Defcon was held once again at the Riviera hotel in Las Vegas.
I think the attendance went up from 5,000 last year to 12,000 this year. The organizers used the same room layout, which resulted in grid lock at times in the hallways, but I was always able to get into a talk.
Getting a badge was an adventure again this year. They started with a laminated greenish paper one, and allowed approx. the first 10,000 attendees to trade for an electronic version that included a radio transmitter with LED.
Lots of interesting talks, but my executive IT summary would be:
- Use Firefox and the noscript plugin to prevent Javascript attacks.
- Social networking sites (Facebook, myspace, etc.) are not safe to view because of JS attacks by XSS and applet JS attacks
- Microsoft SQL Server is subject to a lot of automated attacks now, so hard to defend. Especially with recent .NET built-in.
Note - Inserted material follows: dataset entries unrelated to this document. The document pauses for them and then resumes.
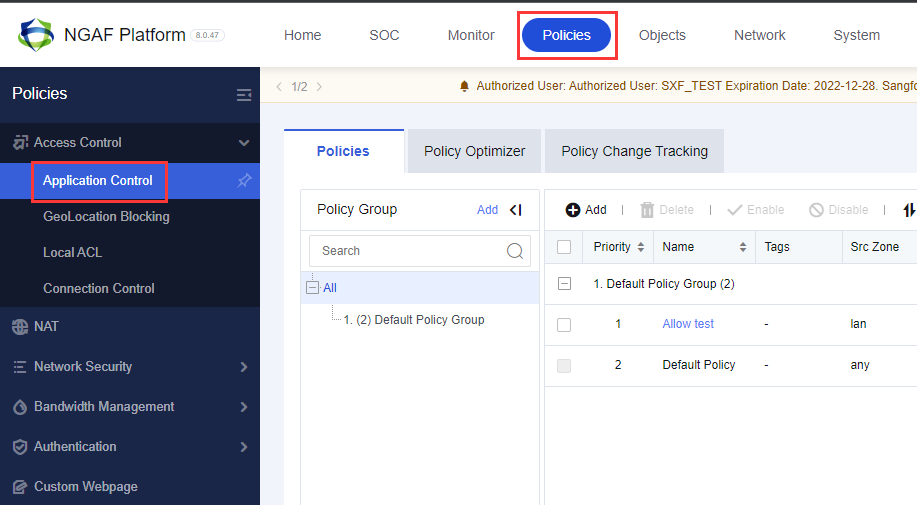917x505 pixels.
Task: Click the notification bell icon
Action: pyautogui.click(x=464, y=87)
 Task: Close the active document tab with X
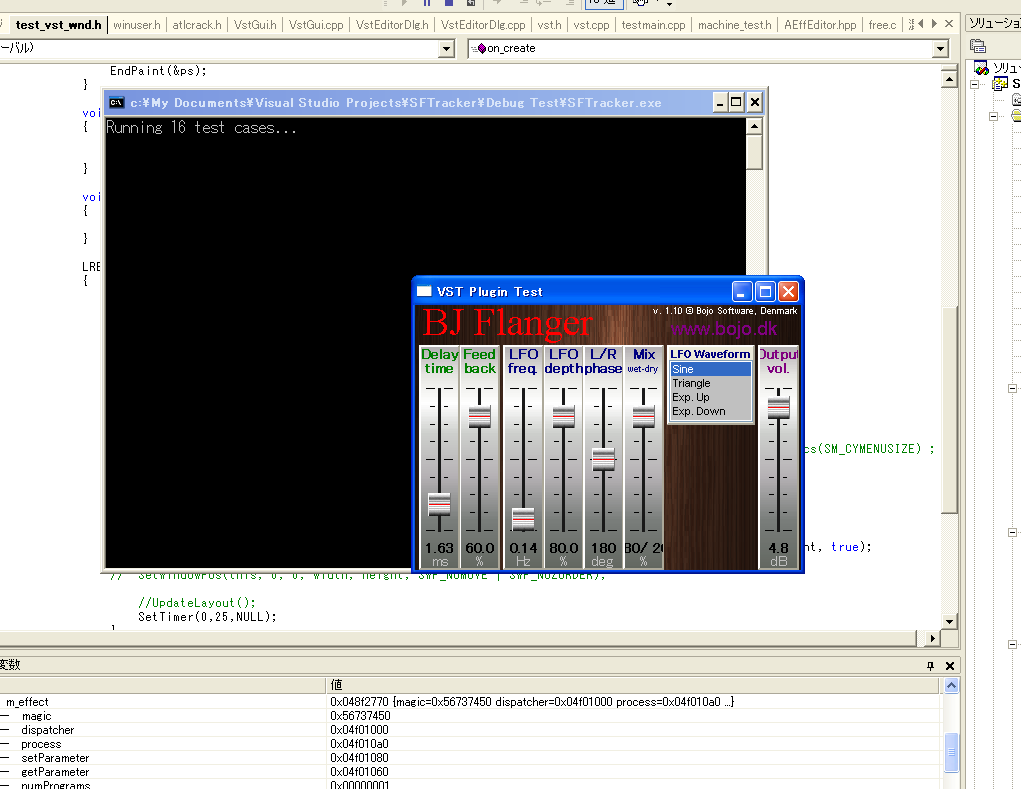(x=951, y=24)
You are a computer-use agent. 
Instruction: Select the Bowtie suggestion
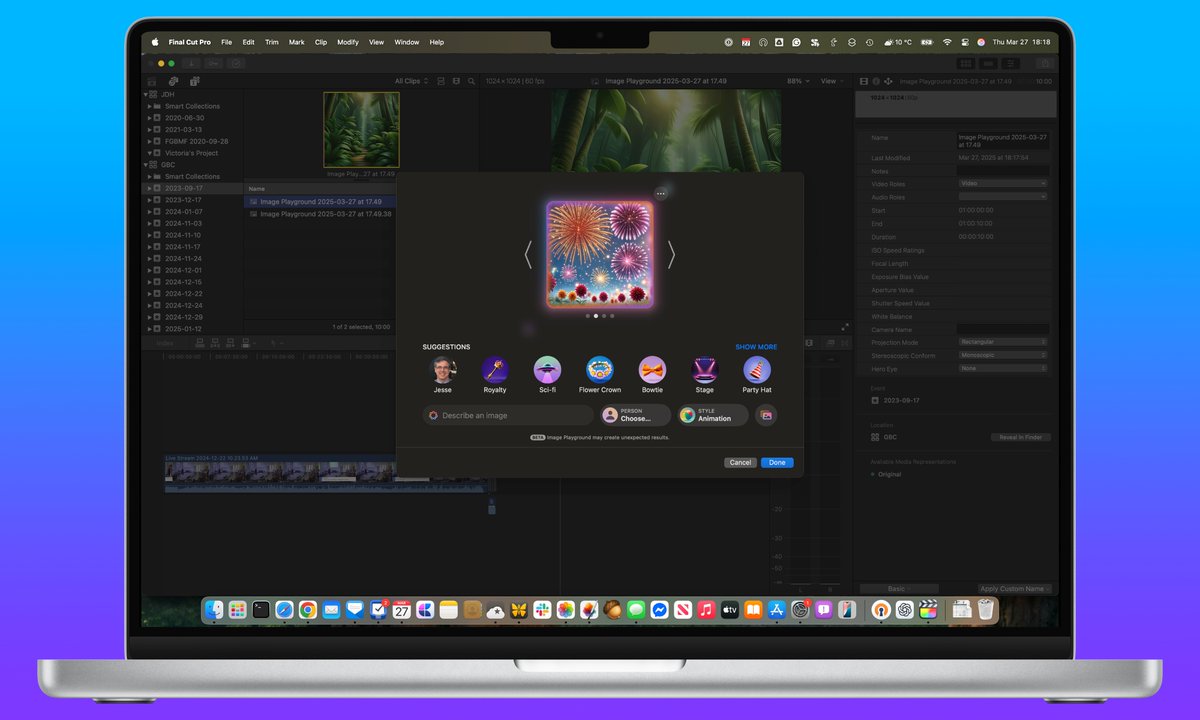point(653,370)
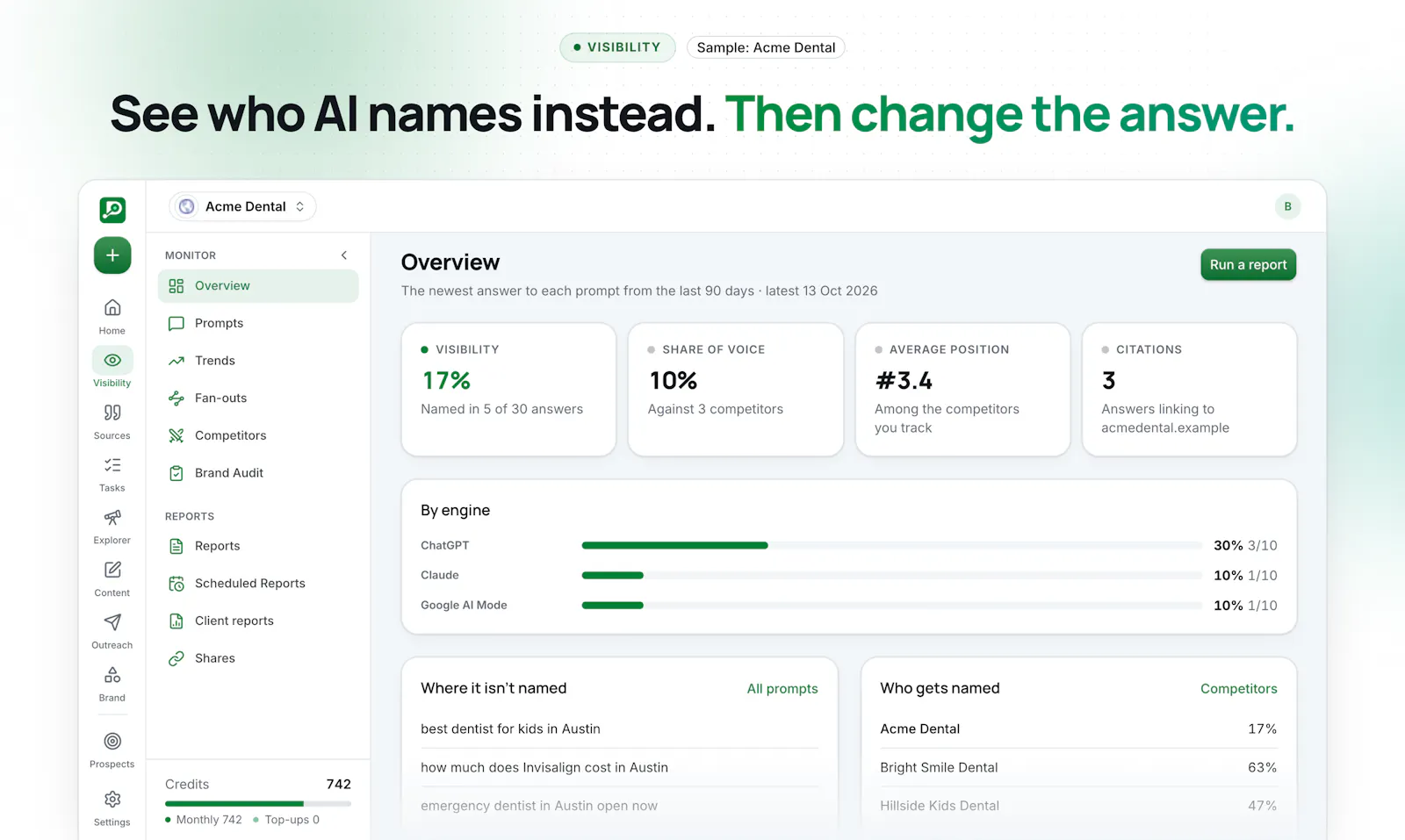Open the B user avatar menu

point(1287,206)
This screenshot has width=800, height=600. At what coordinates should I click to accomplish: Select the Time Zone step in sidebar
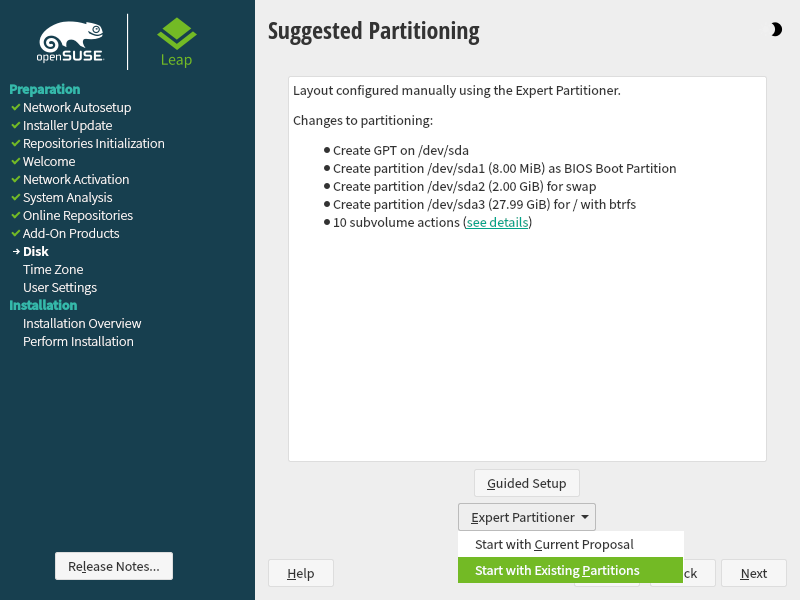(x=53, y=269)
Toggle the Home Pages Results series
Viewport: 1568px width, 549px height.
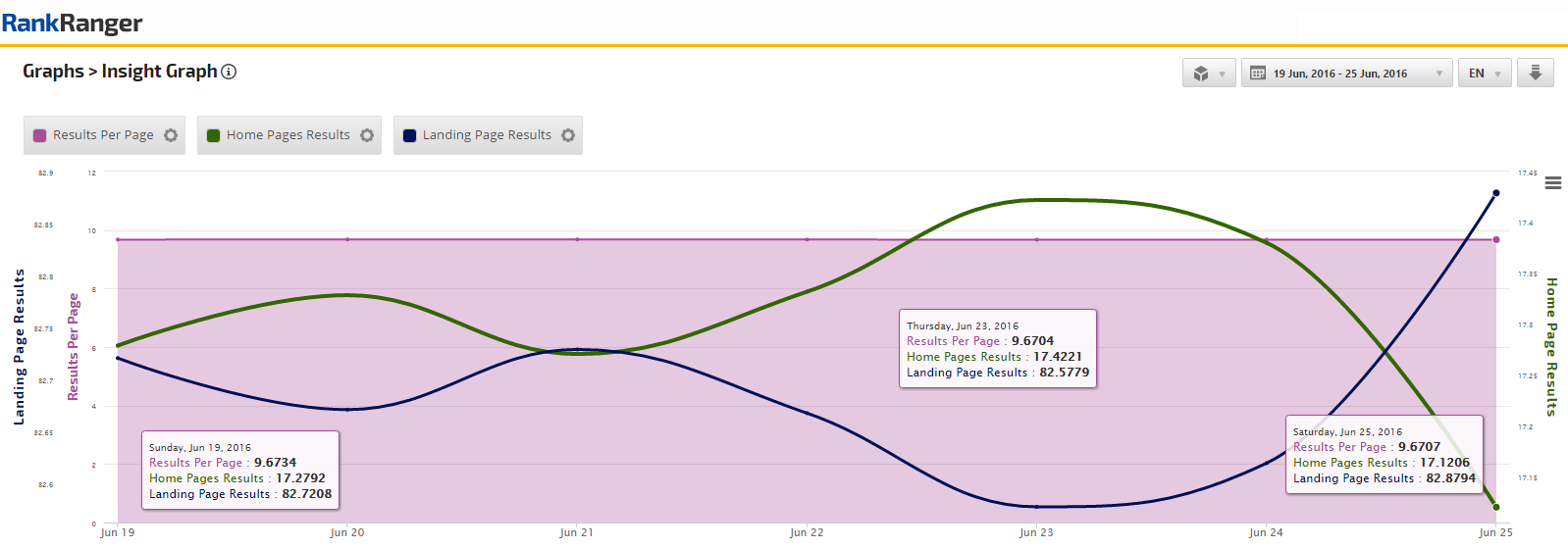[287, 135]
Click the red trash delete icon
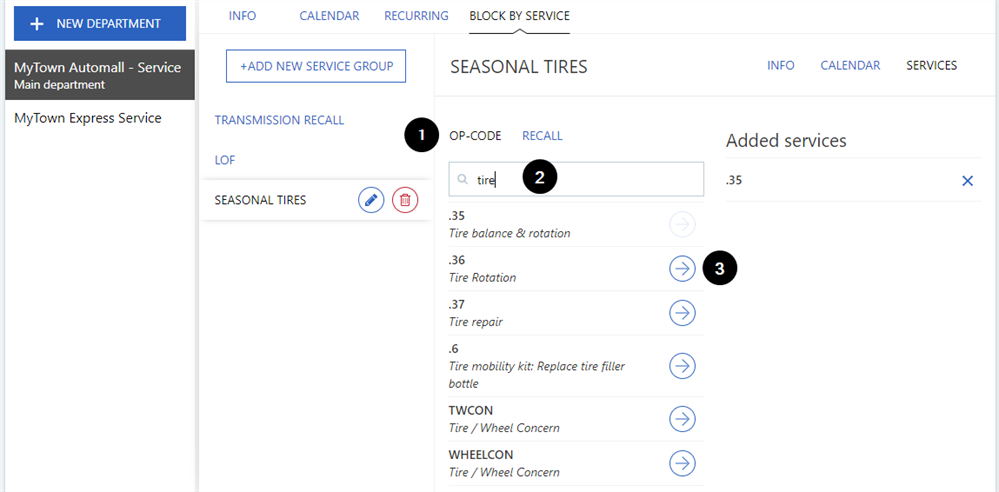This screenshot has width=999, height=492. tap(405, 200)
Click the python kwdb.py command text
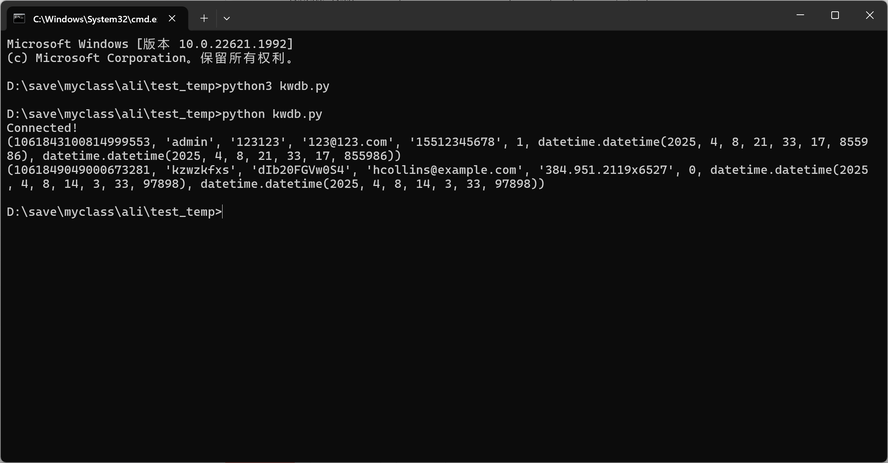The image size is (888, 463). [x=272, y=114]
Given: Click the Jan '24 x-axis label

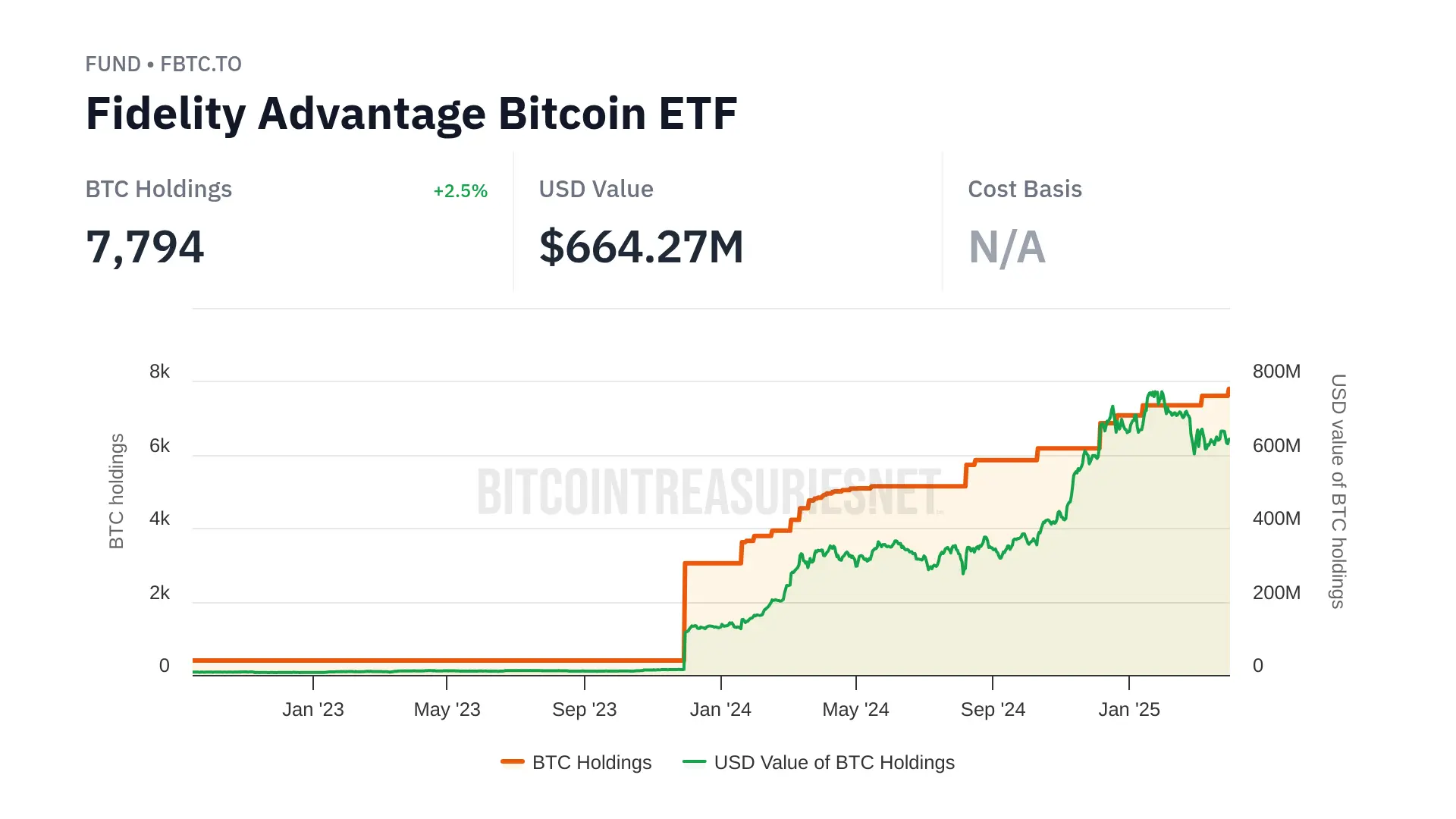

- You can use the ssh-vulnkeys tool on Debian to see if your ssh keys are weak. 3% of verisign SSL certs are vulnerable.
- nmap –reason –T4 is recommended as being useful. Also nmap now has rate limiting options built-in, and a nice Windows frontend called zenmap.
Some of the talks I went to …
nmap, Fyodor
The nmap talk alone was worth the trip.
I talked to one guy who rented a Segway for $125/day during the conference. He said it was handy for getting around the long halls, and used it instead of a taxi for short trips down the strip.
I bought a Foundry switch and a Tripplite rackmount 20 amp switch from one vendor and was able to scrounge up a discarded cardboard box for the airline trip back.
I asked him what he did with gear after the conference and he said, “I have to truck it back because when I gave away free equipment at the Alexis, it ended up in the pool.”